INPUT MATERIAL:
*** Block opens ***

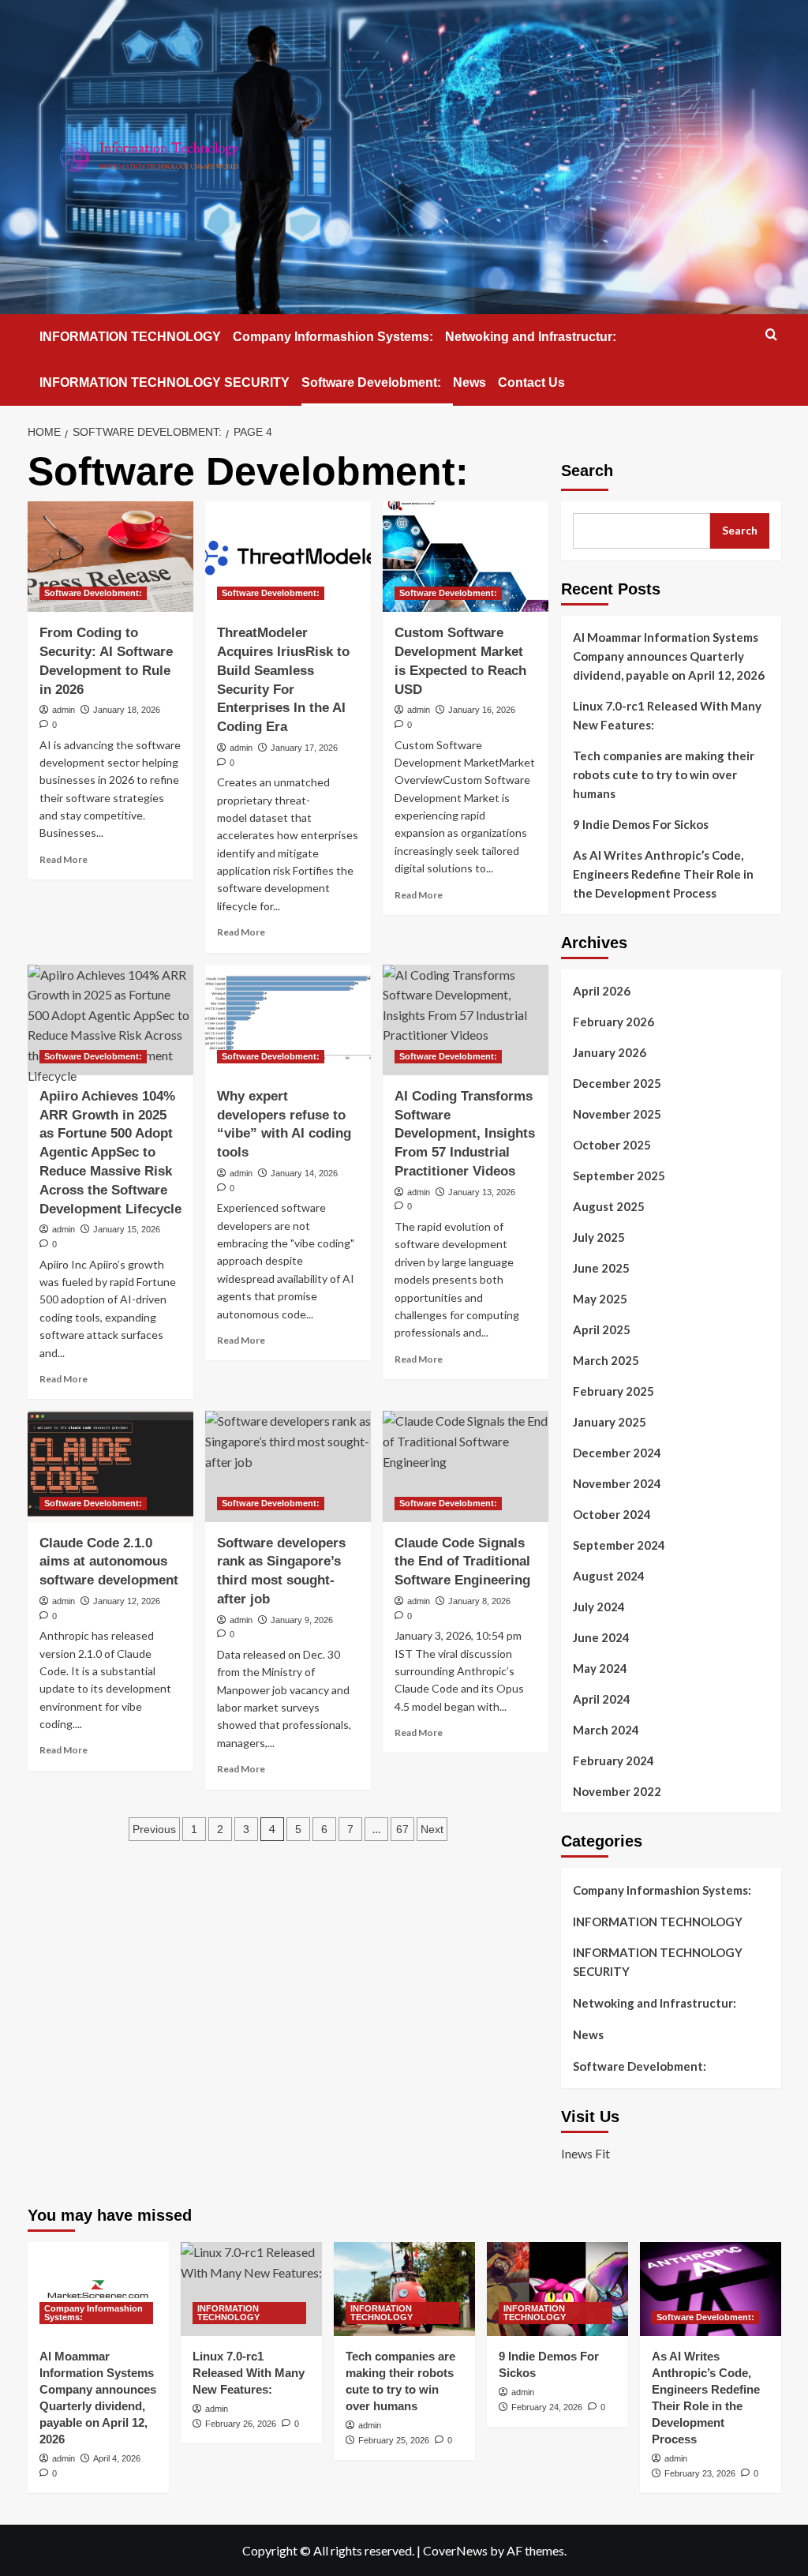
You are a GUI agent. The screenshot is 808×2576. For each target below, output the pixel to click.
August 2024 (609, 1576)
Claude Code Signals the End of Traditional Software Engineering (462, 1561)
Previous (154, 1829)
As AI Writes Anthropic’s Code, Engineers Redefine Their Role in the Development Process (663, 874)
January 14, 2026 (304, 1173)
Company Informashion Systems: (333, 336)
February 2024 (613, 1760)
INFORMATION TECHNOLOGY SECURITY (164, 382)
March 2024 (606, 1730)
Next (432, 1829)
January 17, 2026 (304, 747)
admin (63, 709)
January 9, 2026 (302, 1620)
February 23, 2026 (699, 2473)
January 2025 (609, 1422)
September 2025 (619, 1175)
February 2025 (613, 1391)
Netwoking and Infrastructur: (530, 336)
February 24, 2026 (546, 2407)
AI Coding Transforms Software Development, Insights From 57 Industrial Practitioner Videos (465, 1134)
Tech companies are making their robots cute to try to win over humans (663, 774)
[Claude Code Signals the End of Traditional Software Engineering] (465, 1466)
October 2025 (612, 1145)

*** Block closes ***
*** Block opens ***

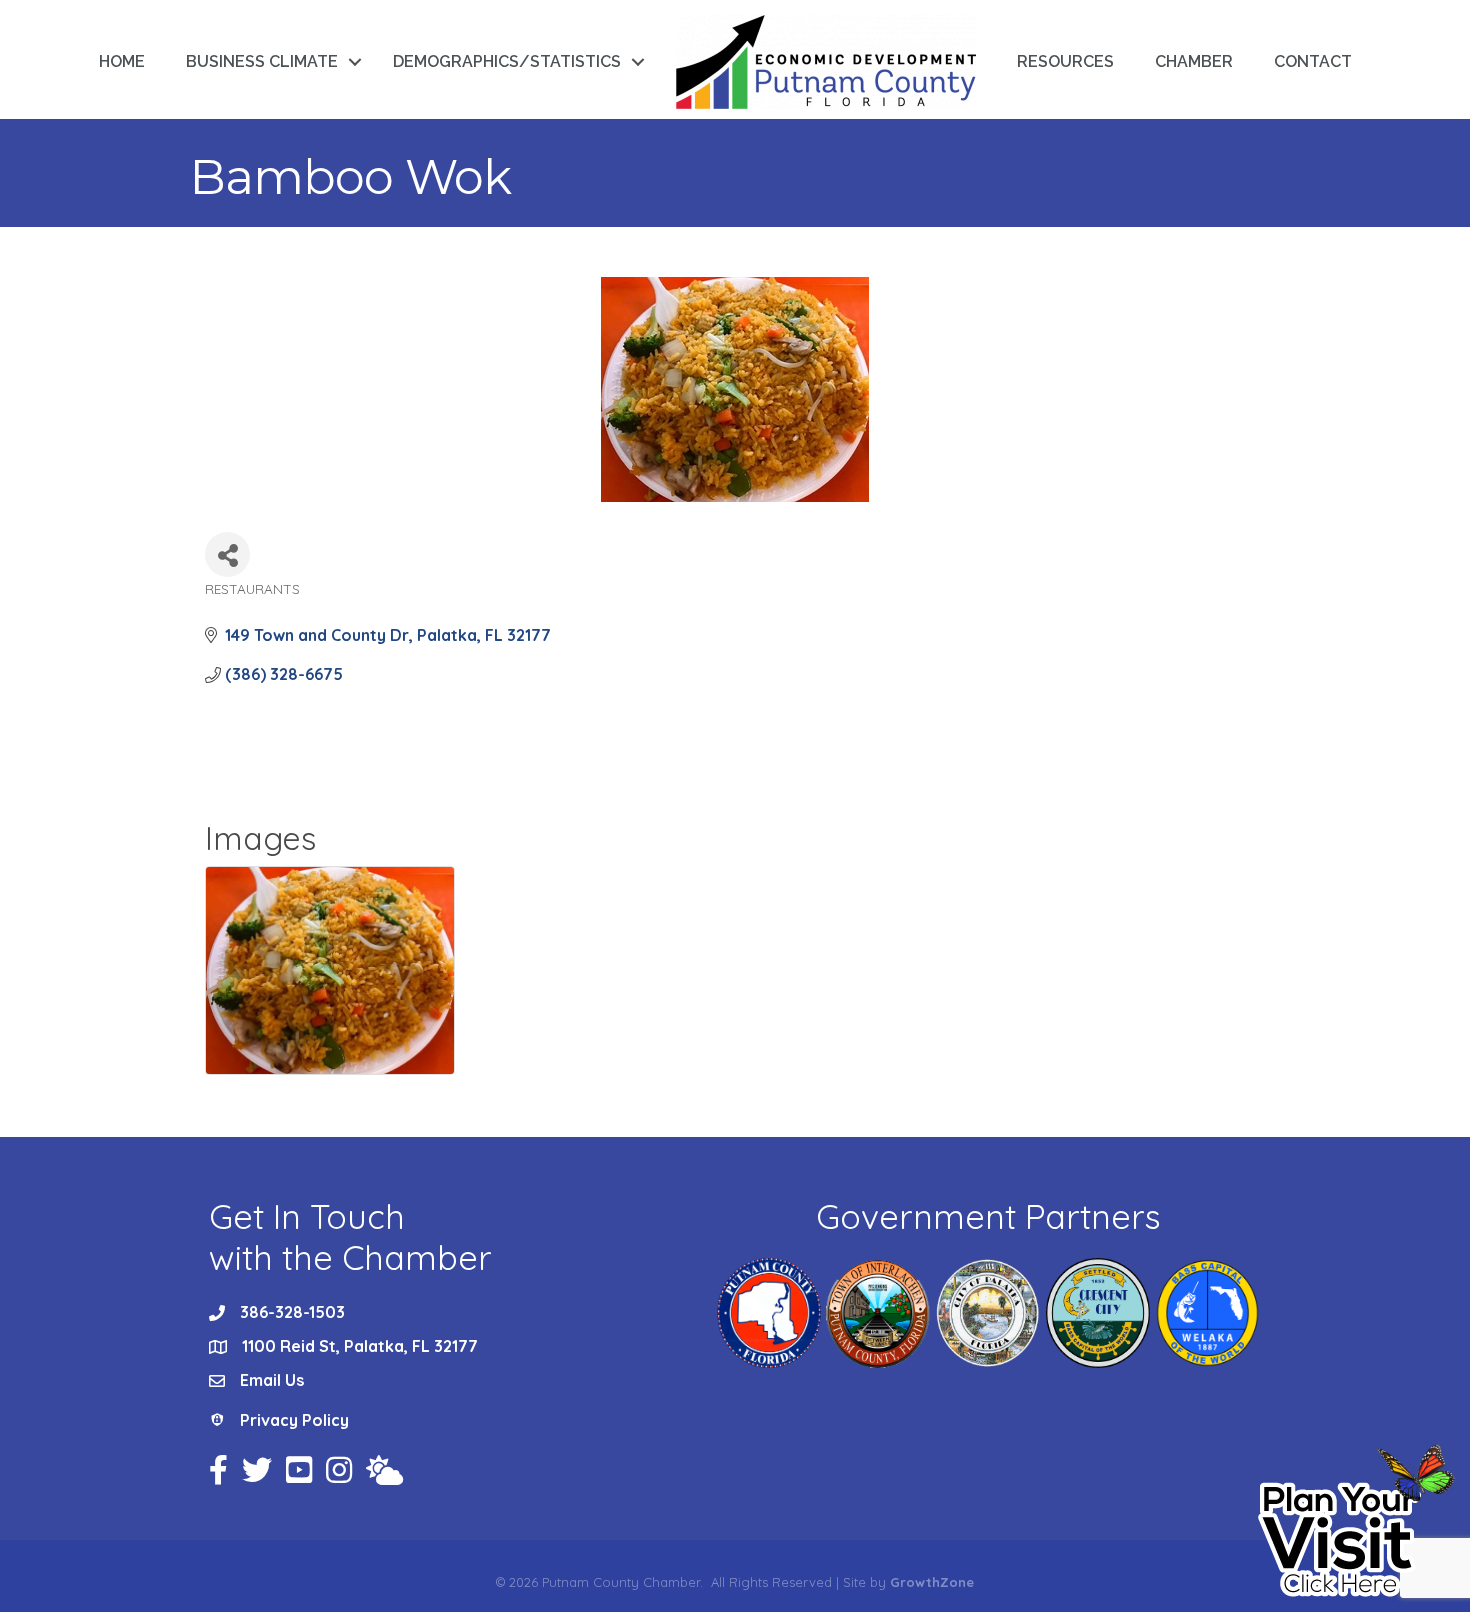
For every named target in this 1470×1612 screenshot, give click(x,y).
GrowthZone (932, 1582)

*** Block closes ***

Where the listing above reaches the line that contains "You are a GUI", start retyping, and finish with the line that contains "Next (432, 1829)"; reproduce those lines exactly and no others.

You are a GUI agent. The screenshot is 808×2576. For each target below, output the pixel to click.
August 2024 (609, 1576)
Claude Code Signals the End of Traditional Software Engineering (462, 1561)
Previous (154, 1829)
As AI Writes Anthropic’s Code, Engineers Redefine Their Role in the Development Process (663, 874)
January 14, 2026 (304, 1173)
Company Informashion Systems: (333, 336)
February 2024 (613, 1760)
INFORMATION TECHNOLOGY SECURITY (164, 382)
March 2024 (606, 1730)
Next (432, 1829)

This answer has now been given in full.